472 F. App'x 503
9th Cir.2012Background
- Greel appeals a district-court habeas denial challenging admission of propensity and prejudicial evidence and claims insufficient proof of kidnapping to commit rape.
- Review is under AEDPA, evaluating whether the state court’s adjudication was contrary to or an unreasonable application of clearly established federal law.
- Court notes the last reasoned state-court opinion was by the California Court of Appeal, per Womack v. Del Papa.
- Ninth Circuit adopts de novo review of the district court’s denial and may affirm on any record-supported ground.
- Greel’s overarching theory is that admitted evidence violated due process and that evidence failed to prove kidnapping to commit rape.
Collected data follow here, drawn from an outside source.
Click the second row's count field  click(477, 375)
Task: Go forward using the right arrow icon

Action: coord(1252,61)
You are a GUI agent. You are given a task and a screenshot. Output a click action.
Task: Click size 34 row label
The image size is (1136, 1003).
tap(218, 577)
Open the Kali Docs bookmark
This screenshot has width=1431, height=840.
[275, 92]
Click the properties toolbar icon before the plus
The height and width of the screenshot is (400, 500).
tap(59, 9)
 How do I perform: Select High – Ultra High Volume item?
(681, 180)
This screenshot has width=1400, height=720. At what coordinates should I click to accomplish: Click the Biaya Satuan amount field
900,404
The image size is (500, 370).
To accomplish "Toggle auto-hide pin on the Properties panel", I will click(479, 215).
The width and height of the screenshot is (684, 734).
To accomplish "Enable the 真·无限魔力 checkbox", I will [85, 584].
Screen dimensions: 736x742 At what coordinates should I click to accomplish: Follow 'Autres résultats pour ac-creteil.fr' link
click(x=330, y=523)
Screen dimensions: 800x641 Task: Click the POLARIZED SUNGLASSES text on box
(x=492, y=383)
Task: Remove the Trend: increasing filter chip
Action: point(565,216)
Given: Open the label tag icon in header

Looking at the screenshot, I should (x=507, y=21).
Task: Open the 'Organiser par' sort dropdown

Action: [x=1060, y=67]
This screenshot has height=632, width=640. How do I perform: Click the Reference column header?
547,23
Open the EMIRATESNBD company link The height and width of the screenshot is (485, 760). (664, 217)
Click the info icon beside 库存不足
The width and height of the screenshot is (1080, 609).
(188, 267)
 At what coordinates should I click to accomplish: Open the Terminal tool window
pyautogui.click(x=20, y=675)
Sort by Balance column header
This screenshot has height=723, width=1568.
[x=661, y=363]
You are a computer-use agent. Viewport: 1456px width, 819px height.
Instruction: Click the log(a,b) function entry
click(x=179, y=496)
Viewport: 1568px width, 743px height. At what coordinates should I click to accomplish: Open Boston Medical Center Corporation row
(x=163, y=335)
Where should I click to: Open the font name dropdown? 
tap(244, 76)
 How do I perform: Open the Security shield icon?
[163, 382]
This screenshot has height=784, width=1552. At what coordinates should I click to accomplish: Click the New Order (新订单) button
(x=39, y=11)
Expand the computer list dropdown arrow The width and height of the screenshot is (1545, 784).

- Court affirms, and also denies Greel’s uncertified challenge to expand the certificate of appealability.
Issues
| Issue | Plaintiff's Argument | Defendant's Argument | Held |
|---|---|---|---|
| Propensity evidence due process | Greel argues admission of sexual-misconduct evidence violated due process. | Greel failed to identify Supreme Court precedent establishing such a rule. | No clearly established violation; not entitled to relief. |
| Prejudicial evidence due process | There is a due process violation from prejudicial evidence admission. | No clearly established federal law supports such a due-process protection. | No clearly established violation; AEDPA bars relief. |
| Sufficiency of the evidence | Evidence was insufficient to support kidnapping to commit rape. | Not specified in opinion as a grantable COA issue; argued as COA extension. | Motion construed as COA expansion denied. |
Key Cases Cited
- Mejia v. Garcia, 534 F.3d 1036 (9th Cir. 2008) (propensity-evidence rule not clearly established for due-process violation)
- Holley v. Yarborough, 568 F.3d 1091 (9th Cir. 2009) (no clearly established due-process protection against prejudicial evidence)
- Williams v. Taylor, 529 U.S. 362 (Supreme Court 2000) (errors affecting fundamental fairness not automatically warranting relief absent clearly established law)
- Estelle v. McGuire, 502 U.S. 62 (Supreme Court 1991) (due-process concerns over trial fairness and evidence)
- Womack v. Del Papa, 497 F.3d 998 (9th Cir. 2007) (reviewing state court decisions for AEDPA habeas relief)
- Greenway v. Schriro, 653 F.3d 790 (9th Cir. 2011) (AEDPA standard applies to clearly established federal law)
- Martinez-Villareal v. Lewis, 80 F.3d 1301 (9th Cir. 1996) (de novo review of district court’s habeas denial)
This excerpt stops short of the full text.